3. oblique blinds baffle shell-and-tube heat exchanger in double-shell side external spiral deflection plate according to claim 1 and 2, it is special Levy and be：Oblique blinds deflection plate and the angle for restraining axisβMeet -80 ° of ＜β80 ° of ＜, every group of oblique blinds deflection plate is overall in The heart axle anglec of rotationθMeet 0 ° of ＜θ180 ° of ＜.

4. oblique blinds baffle shell-and-tube heat exchanger in double-shell side external spiral deflection plate according to claim 1 and 2, it is special Levy and be：The helical baffles are oval 1/3 annular sector, 1/4 annular sector or 1/4 ring-type, helical baffles with change Heat pipe central beam axis is at an angle ofαMeet 10 ° of ＜α80 ° of ＜.

5. oblique blinds baffle shell-and-tube heat exchanger in double-shell side external spiral deflection plate according to claim 1 and 2, it is special Levy and be：Shell shows consideration for inwall side and is welded with the spacing band for opening up groove（15）, helical baffles（12）Contact housing portion is embedding Enter groove and be welded to connect.

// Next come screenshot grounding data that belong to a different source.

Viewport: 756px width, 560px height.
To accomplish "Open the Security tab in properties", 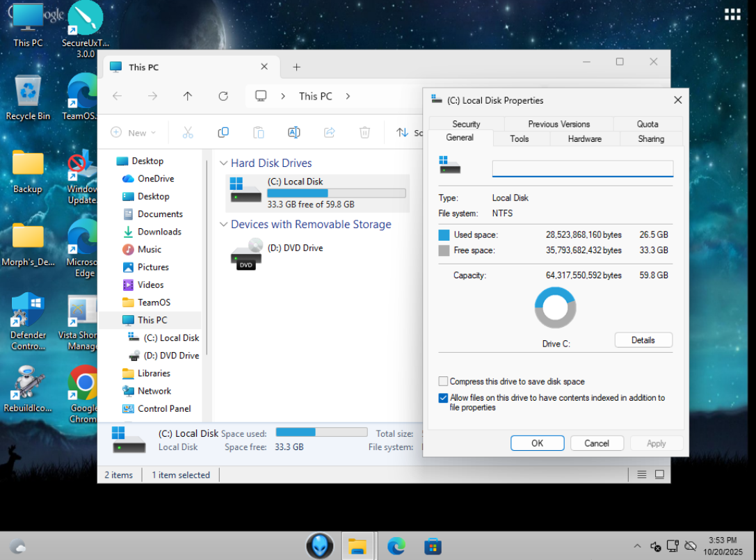I will pos(466,124).
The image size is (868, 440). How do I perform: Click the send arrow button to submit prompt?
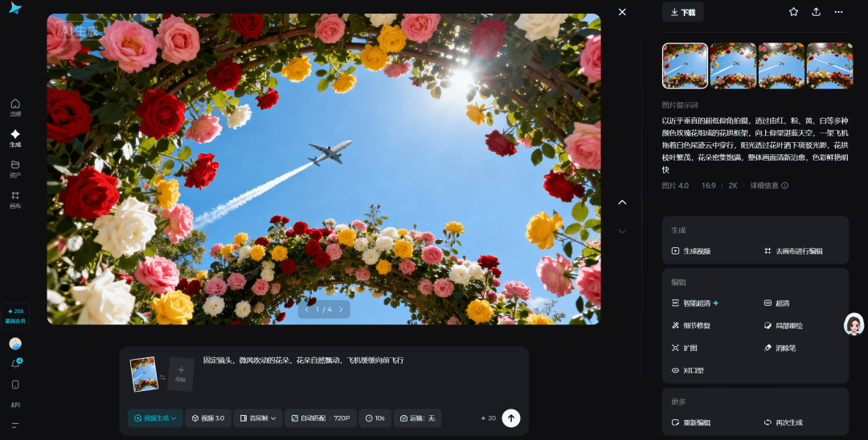point(511,418)
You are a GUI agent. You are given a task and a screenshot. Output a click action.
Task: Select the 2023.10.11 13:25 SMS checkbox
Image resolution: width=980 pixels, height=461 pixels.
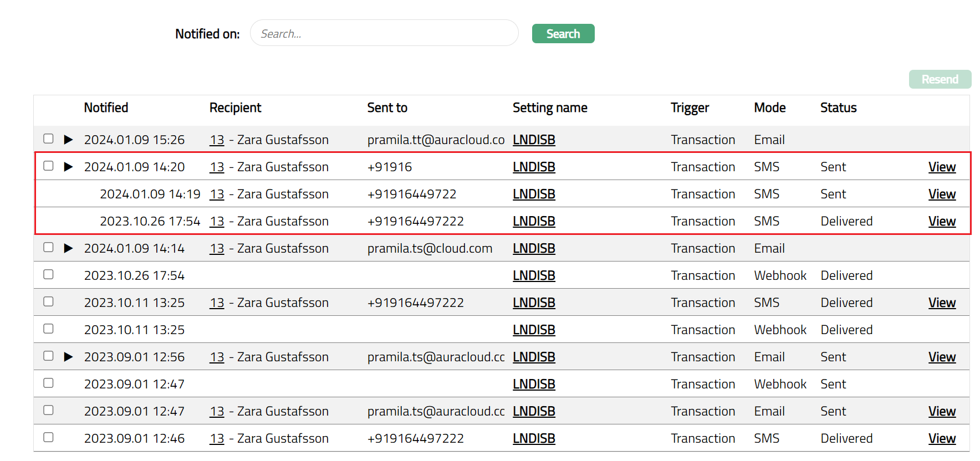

6. oblique blinds baffle shell-and-tube heat exchanger in double-shell side external spiral deflection plate according to claim 1 and 2, it is special Levy and be：Inner housing（9）Patch inwall side is welded with the annular slab for opening up groove（16）, oblique blinds deflection plate（13）Contact inner casing Internal wall is partially submerged into groove and is welded to connect.

7. oblique blinds baffle shell-and-tube heat exchanger in double-shell side external spiral deflection plate according to claim 1 and 2, it is special Levy and be：Front tube sheet（6）, back tube sheet（7）Respectively with shell body（1）The ring flange of end（17）And front header（2）, rear header （3）Ring flange（17）It is connected, and is also respectively provided with sealing gasket in-between.